Input Block Start

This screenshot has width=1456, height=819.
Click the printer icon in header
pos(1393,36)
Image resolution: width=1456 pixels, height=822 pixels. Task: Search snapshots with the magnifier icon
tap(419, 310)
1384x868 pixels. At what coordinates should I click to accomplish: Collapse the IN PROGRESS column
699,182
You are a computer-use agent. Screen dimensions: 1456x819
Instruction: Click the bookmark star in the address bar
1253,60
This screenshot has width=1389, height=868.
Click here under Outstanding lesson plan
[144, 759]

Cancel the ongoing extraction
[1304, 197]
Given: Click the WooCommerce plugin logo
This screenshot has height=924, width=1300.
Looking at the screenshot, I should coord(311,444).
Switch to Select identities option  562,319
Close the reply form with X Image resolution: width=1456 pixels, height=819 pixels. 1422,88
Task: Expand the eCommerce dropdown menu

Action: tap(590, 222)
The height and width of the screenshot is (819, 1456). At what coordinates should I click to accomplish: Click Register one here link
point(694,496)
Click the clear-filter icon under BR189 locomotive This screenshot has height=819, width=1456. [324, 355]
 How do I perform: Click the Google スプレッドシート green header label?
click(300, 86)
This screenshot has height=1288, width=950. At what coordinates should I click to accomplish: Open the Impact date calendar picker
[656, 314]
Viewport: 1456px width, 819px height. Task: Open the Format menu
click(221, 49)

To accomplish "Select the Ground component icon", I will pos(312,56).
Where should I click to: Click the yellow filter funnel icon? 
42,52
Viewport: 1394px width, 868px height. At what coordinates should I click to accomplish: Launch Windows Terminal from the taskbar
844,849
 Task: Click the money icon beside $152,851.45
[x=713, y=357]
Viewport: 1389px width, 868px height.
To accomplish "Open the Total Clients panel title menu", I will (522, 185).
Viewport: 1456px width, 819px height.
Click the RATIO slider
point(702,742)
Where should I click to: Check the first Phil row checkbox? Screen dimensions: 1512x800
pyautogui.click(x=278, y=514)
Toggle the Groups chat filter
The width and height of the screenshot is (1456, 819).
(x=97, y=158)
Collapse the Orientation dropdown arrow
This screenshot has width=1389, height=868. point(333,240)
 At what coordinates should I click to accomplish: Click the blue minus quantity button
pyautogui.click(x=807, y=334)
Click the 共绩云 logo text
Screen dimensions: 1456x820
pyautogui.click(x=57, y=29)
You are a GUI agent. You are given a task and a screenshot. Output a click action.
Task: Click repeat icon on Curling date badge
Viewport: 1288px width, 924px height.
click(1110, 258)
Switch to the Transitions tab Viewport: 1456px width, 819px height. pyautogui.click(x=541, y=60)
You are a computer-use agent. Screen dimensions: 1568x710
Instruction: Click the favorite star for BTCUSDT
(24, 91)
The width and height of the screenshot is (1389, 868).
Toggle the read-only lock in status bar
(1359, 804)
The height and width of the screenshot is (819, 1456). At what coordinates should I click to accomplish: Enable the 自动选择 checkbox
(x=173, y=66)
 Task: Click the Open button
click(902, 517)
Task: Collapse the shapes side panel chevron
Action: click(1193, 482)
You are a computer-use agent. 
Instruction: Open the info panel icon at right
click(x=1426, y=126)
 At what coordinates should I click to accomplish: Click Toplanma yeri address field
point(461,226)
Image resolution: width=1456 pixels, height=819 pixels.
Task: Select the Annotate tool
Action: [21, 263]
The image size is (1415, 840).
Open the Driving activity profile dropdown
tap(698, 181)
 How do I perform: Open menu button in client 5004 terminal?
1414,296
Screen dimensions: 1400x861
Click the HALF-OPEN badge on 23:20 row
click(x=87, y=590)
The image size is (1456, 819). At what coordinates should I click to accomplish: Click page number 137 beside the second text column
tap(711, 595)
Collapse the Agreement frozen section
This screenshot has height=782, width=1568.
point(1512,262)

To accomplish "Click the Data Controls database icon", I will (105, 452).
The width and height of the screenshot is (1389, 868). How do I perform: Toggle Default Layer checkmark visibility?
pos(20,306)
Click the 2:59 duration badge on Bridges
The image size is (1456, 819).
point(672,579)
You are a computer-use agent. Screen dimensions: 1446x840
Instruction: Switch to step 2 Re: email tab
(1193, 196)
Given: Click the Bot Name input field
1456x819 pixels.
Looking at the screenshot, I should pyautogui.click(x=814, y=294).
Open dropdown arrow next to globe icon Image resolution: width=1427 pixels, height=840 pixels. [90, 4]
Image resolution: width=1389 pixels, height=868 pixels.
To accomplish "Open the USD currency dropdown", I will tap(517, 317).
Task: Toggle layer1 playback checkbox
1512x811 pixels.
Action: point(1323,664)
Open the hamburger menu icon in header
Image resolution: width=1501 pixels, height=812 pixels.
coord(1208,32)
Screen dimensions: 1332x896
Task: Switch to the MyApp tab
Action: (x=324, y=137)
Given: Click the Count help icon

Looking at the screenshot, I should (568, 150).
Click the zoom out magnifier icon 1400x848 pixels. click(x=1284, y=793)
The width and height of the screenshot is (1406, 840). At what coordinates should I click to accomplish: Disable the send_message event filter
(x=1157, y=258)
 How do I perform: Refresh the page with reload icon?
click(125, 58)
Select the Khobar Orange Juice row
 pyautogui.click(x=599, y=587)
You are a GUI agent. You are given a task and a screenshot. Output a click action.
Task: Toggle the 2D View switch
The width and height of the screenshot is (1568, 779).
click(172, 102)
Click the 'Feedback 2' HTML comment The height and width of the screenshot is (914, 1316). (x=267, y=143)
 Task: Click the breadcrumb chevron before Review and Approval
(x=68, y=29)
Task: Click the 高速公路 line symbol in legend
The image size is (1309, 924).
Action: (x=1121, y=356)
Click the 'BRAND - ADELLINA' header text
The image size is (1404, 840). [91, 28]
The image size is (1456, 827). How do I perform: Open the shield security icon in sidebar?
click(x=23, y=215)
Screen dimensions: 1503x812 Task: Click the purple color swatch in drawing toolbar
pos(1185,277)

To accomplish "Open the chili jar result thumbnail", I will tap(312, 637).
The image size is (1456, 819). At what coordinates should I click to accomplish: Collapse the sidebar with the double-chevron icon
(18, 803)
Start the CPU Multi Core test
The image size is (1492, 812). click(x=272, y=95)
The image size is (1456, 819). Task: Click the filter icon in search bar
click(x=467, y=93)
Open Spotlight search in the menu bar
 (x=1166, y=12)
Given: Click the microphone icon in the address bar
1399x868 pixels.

Input Block End

* [What is expected]:
Tally the lines of the data that contain the string "will" and report the total alone.

* [Task output]:
5